- **What to do**:
What is needed is every line from the one holding "Task: Close the WSUS Setup Wizard window" to the last line of the data below, printed exactly and without pictures.

Supplied records Block Start

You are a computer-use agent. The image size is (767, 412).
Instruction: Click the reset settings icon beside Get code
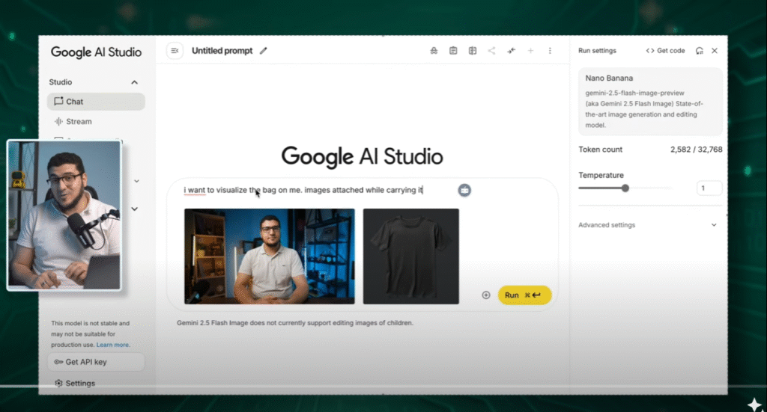click(699, 51)
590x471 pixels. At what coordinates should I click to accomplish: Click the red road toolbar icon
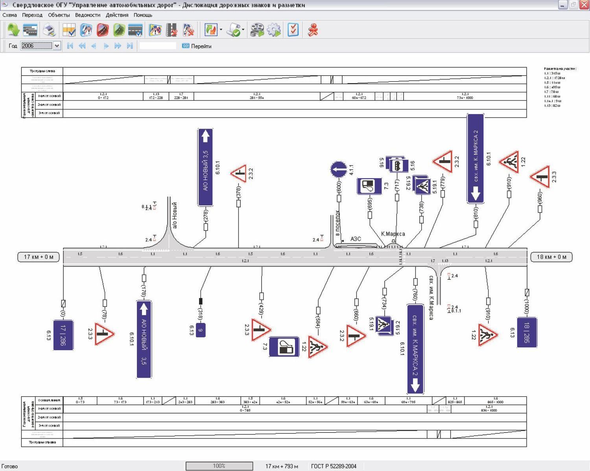tap(103, 30)
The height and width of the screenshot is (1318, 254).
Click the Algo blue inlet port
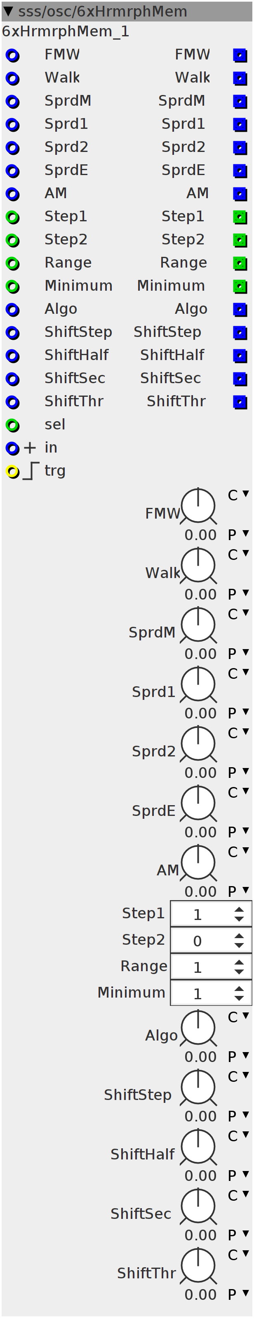(x=12, y=310)
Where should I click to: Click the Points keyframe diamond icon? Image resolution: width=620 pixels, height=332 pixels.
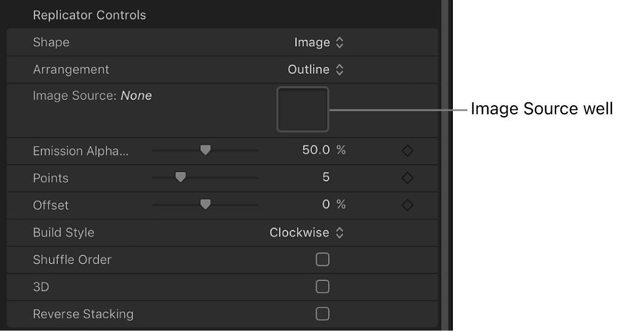[x=407, y=178]
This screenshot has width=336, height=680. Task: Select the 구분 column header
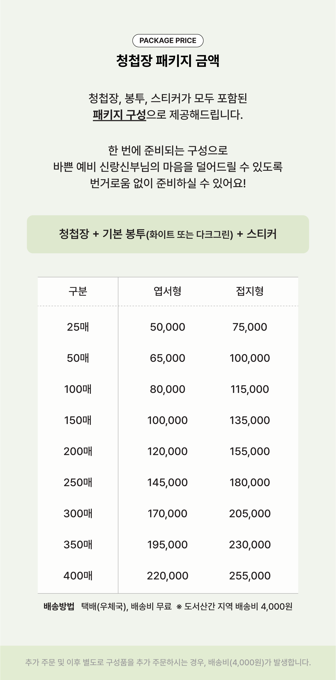coord(78,291)
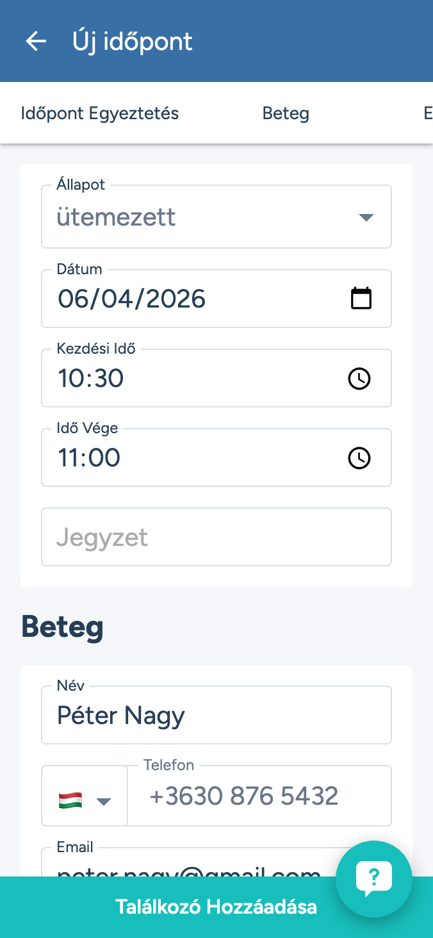Image resolution: width=433 pixels, height=938 pixels.
Task: Expand the Állapot dropdown arrow
Action: pos(366,218)
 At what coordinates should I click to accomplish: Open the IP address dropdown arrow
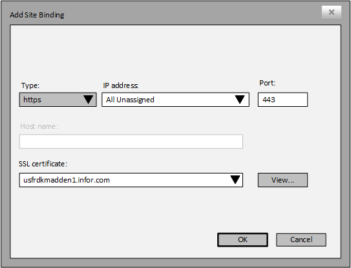240,100
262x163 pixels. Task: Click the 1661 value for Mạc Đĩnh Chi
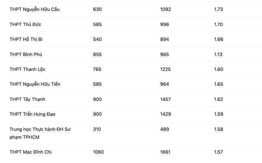pos(165,152)
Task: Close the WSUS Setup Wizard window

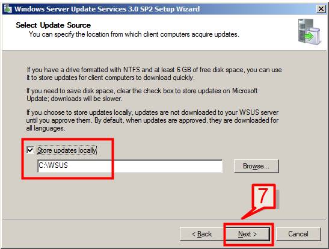Action: click(321, 9)
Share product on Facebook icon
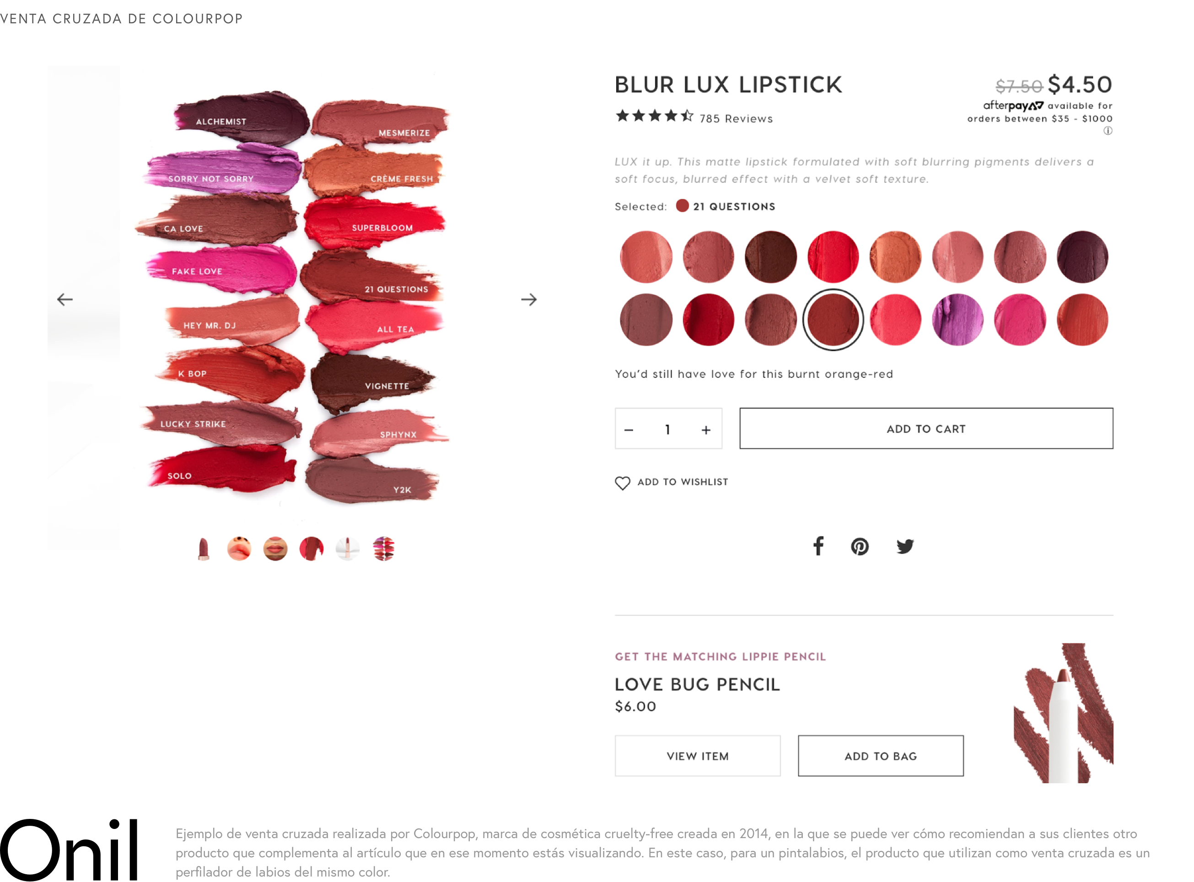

Supplied records Block End

- **Exercise result**:
Task: Close the WSUS Setup Wizard window

Action: click(321, 9)
Share product on Facebook icon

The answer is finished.